Microsoft Purview Data Quality offers an integrated solution for measuring the quality of Critical Data Elements (CDEs), enabling organizations to ensure that these key data elements meet the required standards for accuracy, completeness, consistency, and integrity.
Organizations can establish specific quality thresholds that CDEs must meet to maintain their quality. Those thresholds are applied at the logical CDE level, but trickle down to all the individual columns that comprise the CDE. These rules can encompass various aspects of data quality, including validation, cleansing, standardization, and enrichment. For example: data quality rules might specify that customer addresses must be standardized to a specific format, or that employee IDs must adhere to a certain pattern.
Once data quality rules are applied to CDEs, Microsoft Purview Data Quality systematically evaluates the underlying physical data elements to assess their compliance with these rules. By using Purview Data Quality's integrated approach, organizations can proactively monitor and manage the quality of their critical data elements, ensuring that they remain reliable, accurate, and fit for purpose. This not only enhances decision-making processes but also helps mitigate risks associated with data errors or inconsistencies, ultimately driving better business outcomes.
Supported asset types
- Azure Data Lake Storage (ADLS Gen2)
- File Types: Delta and Parquet
- Azure SQL Database
- Fabric data estate in OneLake is including shortcut and mirroring data estate. Data Quality scanning is supported only for Lakehouse delta tables and parquet files.
- Mirroring data estate: CosmosDB, Snowflake, Azure SQL
- Shortcut data estate: AWS S3, GCS, AdlsG2, and dataverse
- Azure Synapse serverless and data warehouse
- Azure Databricks Unity Catalog
- Snowflake
- Google Big Query (Private Preview)
Available data quality rules for CDEs
Microsoft Purview Data Quality enables configuration of the below rules for CDEs.

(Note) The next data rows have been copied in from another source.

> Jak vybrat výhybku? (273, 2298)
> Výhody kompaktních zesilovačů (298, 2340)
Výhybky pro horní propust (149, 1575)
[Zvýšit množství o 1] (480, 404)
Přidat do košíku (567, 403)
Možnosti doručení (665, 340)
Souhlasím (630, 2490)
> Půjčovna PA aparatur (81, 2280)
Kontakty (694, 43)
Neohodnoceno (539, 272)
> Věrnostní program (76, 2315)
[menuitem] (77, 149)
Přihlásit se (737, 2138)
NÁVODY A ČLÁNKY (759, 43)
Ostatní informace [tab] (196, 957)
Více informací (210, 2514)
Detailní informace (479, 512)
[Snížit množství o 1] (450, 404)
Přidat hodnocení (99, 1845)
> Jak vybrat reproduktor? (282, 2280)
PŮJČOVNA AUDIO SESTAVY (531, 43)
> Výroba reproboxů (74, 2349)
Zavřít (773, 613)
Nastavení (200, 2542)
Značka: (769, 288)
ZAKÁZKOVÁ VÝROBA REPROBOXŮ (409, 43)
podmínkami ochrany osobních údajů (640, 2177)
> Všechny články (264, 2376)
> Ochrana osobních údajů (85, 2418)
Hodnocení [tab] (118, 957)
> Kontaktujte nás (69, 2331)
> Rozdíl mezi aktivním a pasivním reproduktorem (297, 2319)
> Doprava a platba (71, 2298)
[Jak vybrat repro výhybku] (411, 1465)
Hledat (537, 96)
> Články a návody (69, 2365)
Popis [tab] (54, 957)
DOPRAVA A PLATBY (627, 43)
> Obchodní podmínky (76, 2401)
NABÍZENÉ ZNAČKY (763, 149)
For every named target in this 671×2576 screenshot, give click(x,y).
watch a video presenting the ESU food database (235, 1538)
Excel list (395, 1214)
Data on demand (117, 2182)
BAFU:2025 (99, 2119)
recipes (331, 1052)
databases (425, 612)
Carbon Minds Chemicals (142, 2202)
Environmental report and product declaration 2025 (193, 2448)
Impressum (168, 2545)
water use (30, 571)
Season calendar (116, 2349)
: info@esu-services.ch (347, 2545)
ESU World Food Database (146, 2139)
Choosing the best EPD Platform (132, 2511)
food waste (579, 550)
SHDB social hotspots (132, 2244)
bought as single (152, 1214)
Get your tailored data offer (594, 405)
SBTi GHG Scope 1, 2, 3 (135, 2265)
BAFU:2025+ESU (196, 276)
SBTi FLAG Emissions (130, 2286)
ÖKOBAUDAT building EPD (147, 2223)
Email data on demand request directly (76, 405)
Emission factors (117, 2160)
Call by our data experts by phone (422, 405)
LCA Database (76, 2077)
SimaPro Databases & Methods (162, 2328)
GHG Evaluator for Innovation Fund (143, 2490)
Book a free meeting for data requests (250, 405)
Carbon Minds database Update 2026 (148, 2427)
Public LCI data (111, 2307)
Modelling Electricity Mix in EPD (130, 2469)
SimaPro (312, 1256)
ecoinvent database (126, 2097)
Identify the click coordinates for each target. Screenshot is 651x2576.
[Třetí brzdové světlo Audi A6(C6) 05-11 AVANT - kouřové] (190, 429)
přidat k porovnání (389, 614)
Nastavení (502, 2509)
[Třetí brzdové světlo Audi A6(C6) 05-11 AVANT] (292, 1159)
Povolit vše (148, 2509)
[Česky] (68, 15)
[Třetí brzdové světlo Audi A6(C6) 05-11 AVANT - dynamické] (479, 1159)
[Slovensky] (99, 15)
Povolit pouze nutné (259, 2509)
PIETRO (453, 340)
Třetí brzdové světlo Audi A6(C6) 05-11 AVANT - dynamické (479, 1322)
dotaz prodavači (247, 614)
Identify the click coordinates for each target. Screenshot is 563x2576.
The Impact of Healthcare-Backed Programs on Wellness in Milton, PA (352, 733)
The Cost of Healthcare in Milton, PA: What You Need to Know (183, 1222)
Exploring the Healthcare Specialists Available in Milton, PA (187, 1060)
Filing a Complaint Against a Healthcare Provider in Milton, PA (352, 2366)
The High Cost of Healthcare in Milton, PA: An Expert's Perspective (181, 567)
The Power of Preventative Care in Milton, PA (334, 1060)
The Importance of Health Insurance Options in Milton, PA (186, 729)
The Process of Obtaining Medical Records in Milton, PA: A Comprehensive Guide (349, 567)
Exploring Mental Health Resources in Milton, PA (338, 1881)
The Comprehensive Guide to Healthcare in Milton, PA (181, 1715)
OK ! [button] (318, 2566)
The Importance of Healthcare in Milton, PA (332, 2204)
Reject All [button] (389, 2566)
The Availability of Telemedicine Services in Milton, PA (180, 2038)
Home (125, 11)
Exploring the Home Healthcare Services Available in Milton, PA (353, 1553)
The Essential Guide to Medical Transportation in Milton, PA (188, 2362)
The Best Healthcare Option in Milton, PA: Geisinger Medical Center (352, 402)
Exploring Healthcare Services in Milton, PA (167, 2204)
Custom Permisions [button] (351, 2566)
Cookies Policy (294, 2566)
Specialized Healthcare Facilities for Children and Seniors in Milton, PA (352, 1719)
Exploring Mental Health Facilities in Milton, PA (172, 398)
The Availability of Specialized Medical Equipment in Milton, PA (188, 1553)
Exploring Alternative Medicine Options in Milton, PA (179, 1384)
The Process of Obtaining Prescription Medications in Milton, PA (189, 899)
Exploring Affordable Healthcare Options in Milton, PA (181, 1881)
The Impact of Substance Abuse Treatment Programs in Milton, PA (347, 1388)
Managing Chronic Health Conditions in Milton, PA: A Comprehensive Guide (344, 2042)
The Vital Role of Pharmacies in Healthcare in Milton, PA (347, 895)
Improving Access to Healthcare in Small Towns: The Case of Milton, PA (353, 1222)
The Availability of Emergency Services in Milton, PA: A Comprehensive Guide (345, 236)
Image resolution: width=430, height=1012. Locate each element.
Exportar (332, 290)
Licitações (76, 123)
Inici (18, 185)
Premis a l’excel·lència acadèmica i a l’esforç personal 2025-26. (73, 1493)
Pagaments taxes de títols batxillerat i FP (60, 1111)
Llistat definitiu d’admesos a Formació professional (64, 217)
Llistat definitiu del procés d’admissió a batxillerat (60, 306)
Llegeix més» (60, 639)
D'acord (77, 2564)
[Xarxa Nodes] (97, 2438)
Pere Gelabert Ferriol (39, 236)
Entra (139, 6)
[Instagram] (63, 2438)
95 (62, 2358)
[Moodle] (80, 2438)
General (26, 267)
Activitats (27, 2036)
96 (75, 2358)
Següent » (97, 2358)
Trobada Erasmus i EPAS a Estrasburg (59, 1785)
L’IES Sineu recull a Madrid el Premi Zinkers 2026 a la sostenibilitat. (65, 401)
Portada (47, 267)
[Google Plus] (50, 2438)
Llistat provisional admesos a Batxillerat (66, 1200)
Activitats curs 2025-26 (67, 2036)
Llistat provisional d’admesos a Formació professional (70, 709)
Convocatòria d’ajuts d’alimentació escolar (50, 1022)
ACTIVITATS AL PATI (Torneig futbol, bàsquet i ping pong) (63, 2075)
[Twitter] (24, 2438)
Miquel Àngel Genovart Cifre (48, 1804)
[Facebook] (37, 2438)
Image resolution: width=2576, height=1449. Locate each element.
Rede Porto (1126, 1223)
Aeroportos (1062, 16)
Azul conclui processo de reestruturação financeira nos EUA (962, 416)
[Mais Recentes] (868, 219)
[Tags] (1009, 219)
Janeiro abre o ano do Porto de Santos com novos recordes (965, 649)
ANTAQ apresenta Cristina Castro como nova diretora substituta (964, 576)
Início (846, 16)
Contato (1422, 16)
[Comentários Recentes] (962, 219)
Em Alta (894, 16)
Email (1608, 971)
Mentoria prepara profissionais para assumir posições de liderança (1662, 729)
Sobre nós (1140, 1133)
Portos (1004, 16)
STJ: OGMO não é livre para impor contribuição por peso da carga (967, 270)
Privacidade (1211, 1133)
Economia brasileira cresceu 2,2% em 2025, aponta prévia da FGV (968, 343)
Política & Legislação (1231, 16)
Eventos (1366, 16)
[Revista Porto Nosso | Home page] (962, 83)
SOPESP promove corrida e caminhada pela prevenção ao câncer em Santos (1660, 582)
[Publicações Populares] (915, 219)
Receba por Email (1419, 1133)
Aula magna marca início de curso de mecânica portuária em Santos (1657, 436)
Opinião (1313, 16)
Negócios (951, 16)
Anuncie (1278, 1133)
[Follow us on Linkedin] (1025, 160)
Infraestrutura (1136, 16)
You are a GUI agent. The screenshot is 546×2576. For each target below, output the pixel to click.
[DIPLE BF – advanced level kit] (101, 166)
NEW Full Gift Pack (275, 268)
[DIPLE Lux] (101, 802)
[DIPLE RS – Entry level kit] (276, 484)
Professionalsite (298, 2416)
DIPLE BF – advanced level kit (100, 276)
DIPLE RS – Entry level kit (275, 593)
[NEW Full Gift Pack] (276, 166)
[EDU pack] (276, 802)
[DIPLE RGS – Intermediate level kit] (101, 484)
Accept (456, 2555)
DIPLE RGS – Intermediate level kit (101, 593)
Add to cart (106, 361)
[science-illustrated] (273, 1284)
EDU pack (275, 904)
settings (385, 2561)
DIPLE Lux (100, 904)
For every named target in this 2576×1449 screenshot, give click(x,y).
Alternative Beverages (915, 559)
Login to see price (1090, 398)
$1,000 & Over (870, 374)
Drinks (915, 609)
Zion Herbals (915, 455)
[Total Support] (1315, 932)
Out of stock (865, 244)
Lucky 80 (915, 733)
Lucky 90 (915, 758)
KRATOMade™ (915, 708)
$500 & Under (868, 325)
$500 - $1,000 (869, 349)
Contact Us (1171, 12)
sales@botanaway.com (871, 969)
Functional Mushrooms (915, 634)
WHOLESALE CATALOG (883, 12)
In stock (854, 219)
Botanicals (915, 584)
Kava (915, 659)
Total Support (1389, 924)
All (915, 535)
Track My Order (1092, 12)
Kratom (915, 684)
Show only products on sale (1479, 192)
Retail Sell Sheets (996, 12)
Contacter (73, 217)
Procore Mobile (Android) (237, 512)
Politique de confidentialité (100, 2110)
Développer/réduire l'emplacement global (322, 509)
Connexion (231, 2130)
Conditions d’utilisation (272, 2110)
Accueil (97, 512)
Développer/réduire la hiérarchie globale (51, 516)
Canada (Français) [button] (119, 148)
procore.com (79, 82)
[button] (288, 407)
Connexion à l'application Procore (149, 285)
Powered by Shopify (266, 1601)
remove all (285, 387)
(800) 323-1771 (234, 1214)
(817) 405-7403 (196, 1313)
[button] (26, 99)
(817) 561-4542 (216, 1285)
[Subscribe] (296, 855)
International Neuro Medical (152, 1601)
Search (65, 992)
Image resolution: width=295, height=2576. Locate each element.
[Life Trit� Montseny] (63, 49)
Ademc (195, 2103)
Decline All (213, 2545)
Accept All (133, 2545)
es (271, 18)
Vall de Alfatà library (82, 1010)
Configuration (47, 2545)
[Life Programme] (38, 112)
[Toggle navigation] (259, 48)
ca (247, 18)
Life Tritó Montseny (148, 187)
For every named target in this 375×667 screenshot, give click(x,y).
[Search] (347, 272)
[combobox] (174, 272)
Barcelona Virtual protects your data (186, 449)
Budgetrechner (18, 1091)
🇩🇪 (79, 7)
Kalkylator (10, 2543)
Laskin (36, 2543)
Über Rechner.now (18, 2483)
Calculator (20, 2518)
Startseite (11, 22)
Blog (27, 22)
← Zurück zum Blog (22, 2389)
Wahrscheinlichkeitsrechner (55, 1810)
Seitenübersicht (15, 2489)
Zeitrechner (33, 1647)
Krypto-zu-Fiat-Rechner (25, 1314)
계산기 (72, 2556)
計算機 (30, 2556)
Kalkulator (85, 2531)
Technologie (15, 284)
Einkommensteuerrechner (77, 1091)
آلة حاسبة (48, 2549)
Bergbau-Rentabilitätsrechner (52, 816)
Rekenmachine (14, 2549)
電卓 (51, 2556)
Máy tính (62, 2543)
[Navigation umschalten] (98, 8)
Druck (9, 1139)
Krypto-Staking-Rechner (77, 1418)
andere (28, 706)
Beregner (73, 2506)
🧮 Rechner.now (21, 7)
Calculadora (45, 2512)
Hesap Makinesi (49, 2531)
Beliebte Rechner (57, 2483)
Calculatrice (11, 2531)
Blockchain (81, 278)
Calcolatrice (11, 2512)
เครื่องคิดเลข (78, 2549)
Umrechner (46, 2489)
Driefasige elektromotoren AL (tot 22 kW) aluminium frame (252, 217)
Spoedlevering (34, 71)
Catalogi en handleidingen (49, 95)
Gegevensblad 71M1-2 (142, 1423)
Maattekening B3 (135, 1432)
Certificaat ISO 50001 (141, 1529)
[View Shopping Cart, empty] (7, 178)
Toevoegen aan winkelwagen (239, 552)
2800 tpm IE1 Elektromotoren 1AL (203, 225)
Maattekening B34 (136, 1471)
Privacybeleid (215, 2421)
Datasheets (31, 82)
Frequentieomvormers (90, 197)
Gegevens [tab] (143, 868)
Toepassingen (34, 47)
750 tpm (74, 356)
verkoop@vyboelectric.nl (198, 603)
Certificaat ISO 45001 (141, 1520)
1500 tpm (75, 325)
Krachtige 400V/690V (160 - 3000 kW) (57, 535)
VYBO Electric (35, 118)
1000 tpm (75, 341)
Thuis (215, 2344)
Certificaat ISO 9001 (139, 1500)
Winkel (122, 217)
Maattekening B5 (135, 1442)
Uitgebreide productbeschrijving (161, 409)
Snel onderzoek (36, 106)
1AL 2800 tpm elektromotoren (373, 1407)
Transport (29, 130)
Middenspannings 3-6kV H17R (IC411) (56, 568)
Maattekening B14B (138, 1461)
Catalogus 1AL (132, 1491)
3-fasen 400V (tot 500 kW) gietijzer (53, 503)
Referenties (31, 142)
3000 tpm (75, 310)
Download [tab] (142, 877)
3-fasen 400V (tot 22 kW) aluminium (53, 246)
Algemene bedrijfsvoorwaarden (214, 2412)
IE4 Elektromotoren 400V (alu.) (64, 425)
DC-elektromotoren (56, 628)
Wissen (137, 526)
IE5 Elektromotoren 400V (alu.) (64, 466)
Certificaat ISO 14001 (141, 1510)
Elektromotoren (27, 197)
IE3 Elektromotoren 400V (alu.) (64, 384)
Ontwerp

Selecting a rule will take you to the general data quality rules article for more information.
Rule | Definition |
---|---|
Unique values | Confirms that the values in a column are unique. |
Data type match | Confirms that the values in a column match their data type requirements. |
Empty/blank fields | Looks for blank and empty fields in a column where there should be values. |
Configure data quality for CDEs
If you haven't already, create a critical data element(CDE) and add columns.
Open your CDE by:
- Open Microsoft Purview Unified Catalog and select Data management drop-down and Governance domains submenu.
- Select a governance domain from the list.
- Select the Critical data elements tile.
- Select a critical data element from the list.
Select the Data quality tab in your critical data element.
Add a new rule to the critical data element by selecting New rule.
Select the data quality rule type you want to use and select Next.
Provide the details necessary for your rule type.
Choose whether you'd like to toggle the rule Off or On.
Select Create.
Execute data quality rules for CDEs
When a data quality scan is run for an available data asset that has a column associated with a CDE, the data quality rules you've configured for that CDE will produce a score.
Schedule or run a data quality scan for your data assets associated with your CDE.
Monitor the progress of the data quality scanning job as it executes, ensuring that it completes without errors or interruptions. Check the applied data quality rules ran successfully from the history snapshot.
Review the results of the scanning job to assess the quality of the CDE data asset based on the applied rules.
Analyze the findings from the data quality scanning job to identify any issues, anomalies, or areas of improvement related to the CDE data asset. This could involve cleansing, standardizing, or enriching the data to improve its quality.